When I had the worst of my anxiety, I discussed it with my wife. I told her it is extremely challenging and demoralizing to deal with, but in a way that I think would be very hard to understand if you have not experienced it. I acknowledged that I did not understand it before I experienced it, so I don't really expect her to do so. I also told her that while, inevitably, it would impact her to some extent, I would try to minimize the impact that it had on her. For example, when I could not sleep at all, I would go into the other room, so I would not keep her awake.
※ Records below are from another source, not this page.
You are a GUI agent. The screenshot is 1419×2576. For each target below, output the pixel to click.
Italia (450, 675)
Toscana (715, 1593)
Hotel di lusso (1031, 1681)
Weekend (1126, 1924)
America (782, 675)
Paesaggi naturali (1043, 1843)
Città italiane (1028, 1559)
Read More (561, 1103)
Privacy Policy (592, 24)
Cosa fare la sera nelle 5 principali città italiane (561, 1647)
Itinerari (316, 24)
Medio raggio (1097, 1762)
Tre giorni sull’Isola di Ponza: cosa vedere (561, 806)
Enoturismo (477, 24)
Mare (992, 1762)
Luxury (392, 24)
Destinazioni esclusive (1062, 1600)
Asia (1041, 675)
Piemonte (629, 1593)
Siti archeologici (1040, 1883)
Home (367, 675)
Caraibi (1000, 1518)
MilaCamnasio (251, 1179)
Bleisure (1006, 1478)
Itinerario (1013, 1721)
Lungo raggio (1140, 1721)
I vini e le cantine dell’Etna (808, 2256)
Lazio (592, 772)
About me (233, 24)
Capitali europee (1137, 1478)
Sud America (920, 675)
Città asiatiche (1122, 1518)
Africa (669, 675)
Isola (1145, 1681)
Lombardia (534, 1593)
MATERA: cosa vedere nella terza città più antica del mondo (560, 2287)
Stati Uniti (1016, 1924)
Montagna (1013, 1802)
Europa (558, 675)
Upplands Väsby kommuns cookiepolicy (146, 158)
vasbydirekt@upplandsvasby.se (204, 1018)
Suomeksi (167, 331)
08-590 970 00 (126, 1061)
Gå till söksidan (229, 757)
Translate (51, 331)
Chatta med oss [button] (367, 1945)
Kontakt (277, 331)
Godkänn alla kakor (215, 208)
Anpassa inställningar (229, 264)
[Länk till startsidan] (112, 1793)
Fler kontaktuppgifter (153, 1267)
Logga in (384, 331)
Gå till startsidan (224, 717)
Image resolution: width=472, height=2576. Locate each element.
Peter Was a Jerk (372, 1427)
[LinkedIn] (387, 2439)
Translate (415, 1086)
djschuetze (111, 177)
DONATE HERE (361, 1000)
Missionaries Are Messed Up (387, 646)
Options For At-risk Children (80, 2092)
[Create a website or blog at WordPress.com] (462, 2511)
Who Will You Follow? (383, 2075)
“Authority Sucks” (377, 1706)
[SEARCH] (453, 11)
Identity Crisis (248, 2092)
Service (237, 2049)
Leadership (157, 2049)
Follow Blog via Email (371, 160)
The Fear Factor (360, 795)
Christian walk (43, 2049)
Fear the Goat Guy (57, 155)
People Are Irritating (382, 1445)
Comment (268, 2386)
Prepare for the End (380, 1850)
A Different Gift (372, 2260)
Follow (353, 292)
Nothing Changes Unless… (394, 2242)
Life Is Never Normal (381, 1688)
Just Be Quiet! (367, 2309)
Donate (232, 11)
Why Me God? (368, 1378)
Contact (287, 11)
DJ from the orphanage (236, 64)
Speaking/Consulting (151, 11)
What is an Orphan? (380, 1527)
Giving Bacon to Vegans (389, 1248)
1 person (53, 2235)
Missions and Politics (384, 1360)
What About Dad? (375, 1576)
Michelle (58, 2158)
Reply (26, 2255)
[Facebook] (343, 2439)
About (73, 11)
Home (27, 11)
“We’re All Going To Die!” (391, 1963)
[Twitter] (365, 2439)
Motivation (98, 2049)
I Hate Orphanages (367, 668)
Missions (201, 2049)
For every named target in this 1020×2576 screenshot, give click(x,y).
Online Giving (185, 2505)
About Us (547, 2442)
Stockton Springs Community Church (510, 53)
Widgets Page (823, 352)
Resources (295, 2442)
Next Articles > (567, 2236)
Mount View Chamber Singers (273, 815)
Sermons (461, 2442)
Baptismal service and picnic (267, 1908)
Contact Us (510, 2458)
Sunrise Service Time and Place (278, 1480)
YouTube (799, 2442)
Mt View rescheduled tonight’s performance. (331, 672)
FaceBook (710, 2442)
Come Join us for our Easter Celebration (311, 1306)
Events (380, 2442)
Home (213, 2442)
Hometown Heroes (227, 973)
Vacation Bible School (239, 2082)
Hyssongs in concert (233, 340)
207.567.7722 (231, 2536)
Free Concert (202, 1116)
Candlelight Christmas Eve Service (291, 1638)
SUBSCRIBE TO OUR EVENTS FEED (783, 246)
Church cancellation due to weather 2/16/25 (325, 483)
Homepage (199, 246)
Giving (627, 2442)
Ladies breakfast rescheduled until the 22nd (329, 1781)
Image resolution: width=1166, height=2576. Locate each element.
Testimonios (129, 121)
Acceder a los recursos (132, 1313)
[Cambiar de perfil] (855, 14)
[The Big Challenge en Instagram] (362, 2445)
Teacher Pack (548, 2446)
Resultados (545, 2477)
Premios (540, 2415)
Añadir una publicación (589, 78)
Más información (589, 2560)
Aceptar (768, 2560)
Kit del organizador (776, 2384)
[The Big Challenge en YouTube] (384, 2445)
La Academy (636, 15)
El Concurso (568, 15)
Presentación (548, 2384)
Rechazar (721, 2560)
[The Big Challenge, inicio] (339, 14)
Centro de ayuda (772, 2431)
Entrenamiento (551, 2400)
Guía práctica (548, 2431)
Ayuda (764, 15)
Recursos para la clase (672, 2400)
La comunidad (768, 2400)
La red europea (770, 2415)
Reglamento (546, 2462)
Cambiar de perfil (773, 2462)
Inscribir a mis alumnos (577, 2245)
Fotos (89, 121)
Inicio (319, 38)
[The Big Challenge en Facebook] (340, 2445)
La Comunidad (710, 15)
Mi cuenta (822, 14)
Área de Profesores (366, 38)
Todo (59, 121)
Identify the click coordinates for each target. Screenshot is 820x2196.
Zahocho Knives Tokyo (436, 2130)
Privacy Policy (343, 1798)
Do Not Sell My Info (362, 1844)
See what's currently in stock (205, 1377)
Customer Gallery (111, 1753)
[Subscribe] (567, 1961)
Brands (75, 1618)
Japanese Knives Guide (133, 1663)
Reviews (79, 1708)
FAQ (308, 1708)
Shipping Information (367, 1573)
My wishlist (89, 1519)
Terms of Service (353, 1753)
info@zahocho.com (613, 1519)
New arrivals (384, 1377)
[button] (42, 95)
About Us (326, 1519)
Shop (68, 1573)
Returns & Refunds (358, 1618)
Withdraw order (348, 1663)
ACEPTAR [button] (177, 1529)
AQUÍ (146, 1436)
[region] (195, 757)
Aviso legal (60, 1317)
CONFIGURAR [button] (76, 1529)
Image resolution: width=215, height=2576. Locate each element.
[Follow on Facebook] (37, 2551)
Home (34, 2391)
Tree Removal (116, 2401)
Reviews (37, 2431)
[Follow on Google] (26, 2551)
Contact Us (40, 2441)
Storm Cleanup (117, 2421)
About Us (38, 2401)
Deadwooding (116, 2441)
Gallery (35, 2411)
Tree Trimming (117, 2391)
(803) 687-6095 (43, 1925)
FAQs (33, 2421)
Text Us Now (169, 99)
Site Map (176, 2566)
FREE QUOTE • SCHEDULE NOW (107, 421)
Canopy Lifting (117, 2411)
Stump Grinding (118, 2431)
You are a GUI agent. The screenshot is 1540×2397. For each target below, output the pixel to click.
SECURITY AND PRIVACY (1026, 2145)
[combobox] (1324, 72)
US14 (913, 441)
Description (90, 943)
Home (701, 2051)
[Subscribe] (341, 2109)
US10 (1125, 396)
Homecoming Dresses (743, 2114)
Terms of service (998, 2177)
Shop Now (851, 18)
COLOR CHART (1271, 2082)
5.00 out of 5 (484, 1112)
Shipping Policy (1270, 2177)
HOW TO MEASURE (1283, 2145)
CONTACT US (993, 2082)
And I would force myself to continue to work, even when it was not so easy, so that our income would not be interrupted. I think the open communication was useful, although she still found it a bit scary and somewhat mysterious. And I often did not want to talk about it either -- very private thoughts and fears are tough to talk about, and sometimes just don't sound right in words, even for those of us who consider ourselves to be relatively articulate. My wife was helpful in "forcing" me to get up and out of bed and out of the house -- even if only to take a walk -- when I felt my worst.

Pretending everything is fine is not, in my view, a good road to go down -- though I certainly understand why you might try it. She will know something is wrong. And your credibility is important in a relationship. She won't hate you for being depressed or anxious, but she might not like it if you lie to her.

gypsylee
06-05-2015, 09:50 AM
Try showing her some info online about anxiety and depression, or a pamphlet from the doctor or something. I did that once in a relationship and it sort of demystified the whole thing. Or she could join this forum! ;)

needtogetwell
06-05-2015, 10:49 AM
Hi John,

Welcome, many people here feel as you do. Kuma has given you a great response, I don't think I can add anything to it, all I can suggest is that you are open and honest with your fiancée. She likely doesn't know how to deal with this type of situation, but then again neither do you at this point. Together, acknowledging each other's fears can bring you closer together and make the journey a little more tolerable for both of you.

A few days ago my husband got a lung cancer diagnosis. Needless to say we are both terrified of it and the uncertain path that lays ahead. The one thing which has helped is that we both acknowledged the fear and are now ready to travel the path together.

It is difficult to be vulnerable to your partner, but ultimately it will help you understand and help each other.

Good luck,
Cheers!

Kuma
06-05-2015, 05:25 PM
Hi John,

Welcome, many people here feel as you do. Kuma has given you a great response, I don't think I can add anything to it, all I can suggest is that you are open and honest with your fiancée. She likely doesn't know how to deal with this type of situation, but then again neither do you at this point. Together, acknowledging each other's fears can bring you closer together and make the journey a little more tolerable for both of you.

A few days ago my husband got a lung cancer diagnosis. Needless to say we are both terrified of it and the uncertain path that lays ahead. The one thing which has helped is that we both acknowledged the fear and are now ready to travel the path together.

It is difficult to be vulnerable to your partner, but ultimately it will help you understand and help each other.

Good luck,
Cheers!


Wow that is tough news (about the lung cancer). Sorry to hear that. I guess it is not the topic for this board, but there have been some significant advances in lung cancer treatment recently. I have had reason to look into this. Feel free to PM me about it if you want. I hope you find a successful treatment... Best wishes,.

needtogetwell
06-05-2015, 05:34 PM
Wow that is tough news (about the lung cancer). Sorry to hear that. I guess it is not the topic for this board, but there have been some significant advances in lung cancer treatment recently. I have had reason to look into this. Feel free to PM me about it if you want. I hope you find a successful treatment... Best wishes,.

Thank you Kuma, it has been a long week. Glad to say that the anxiety has kept at bay. Not allowing my mind to race, taking it one day at a time and staying in the moment.